Nawab Sadiq Mohammad Khan Abbasi-V, who reigned from 1907 until the state was merged with West Pakistan, even imitated the Muslim caliphs by secretly going around his state in disguise. As noted in a post-merger history of the state: ‘…he keeps himself well informed about whatever happens in his State. To find out facts about the agitation in which his Hindu subjects were involved, he went to Bahawalpur from Dera Nawab Sahib during one cold night disguised as an ordinary camel driver.’ This incident clearly hearkened back to the caliphs of the early Muslim period where they would often go around their states like common men to ascertain conditions. Nawab Mohammad Khan Abbasi-V certainly wanted to be seen as one descended from that noble lineage.

The above story of descent of the Bahawalpur Nawabs is interesting since it explains the continued importance of the family, and the different nature of Bahawalpur state, which many people in the region still remember as a ‘better’ time.

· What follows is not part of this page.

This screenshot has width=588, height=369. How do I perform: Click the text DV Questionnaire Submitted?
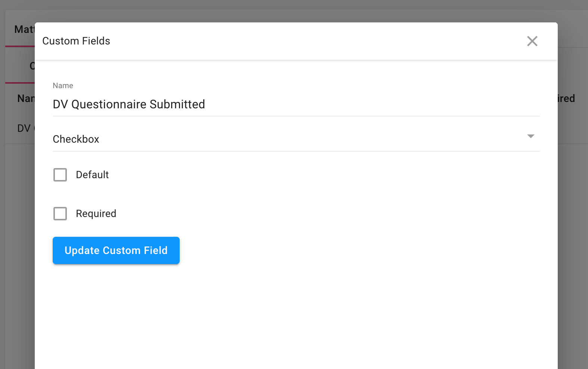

Foundational myths are important, whether true or otherwise, since they bestow legitimacy, create respect, and are long lasting. In the case of Bahawalpur, the foundational myth of the Nawabs linked them to the great Muslims Abbasid Caliphate which not only bestowed on them the right to rule and legitimacy, but also a religious duty to govern.

As we think about reorganising the Punjab, it is important to be at least aware of the history of the different regions which make up this diverse country. Identities are multilayered and take centuries to crystalise, but are still important parts one’s life. Therefore, let us cherish and learn from them.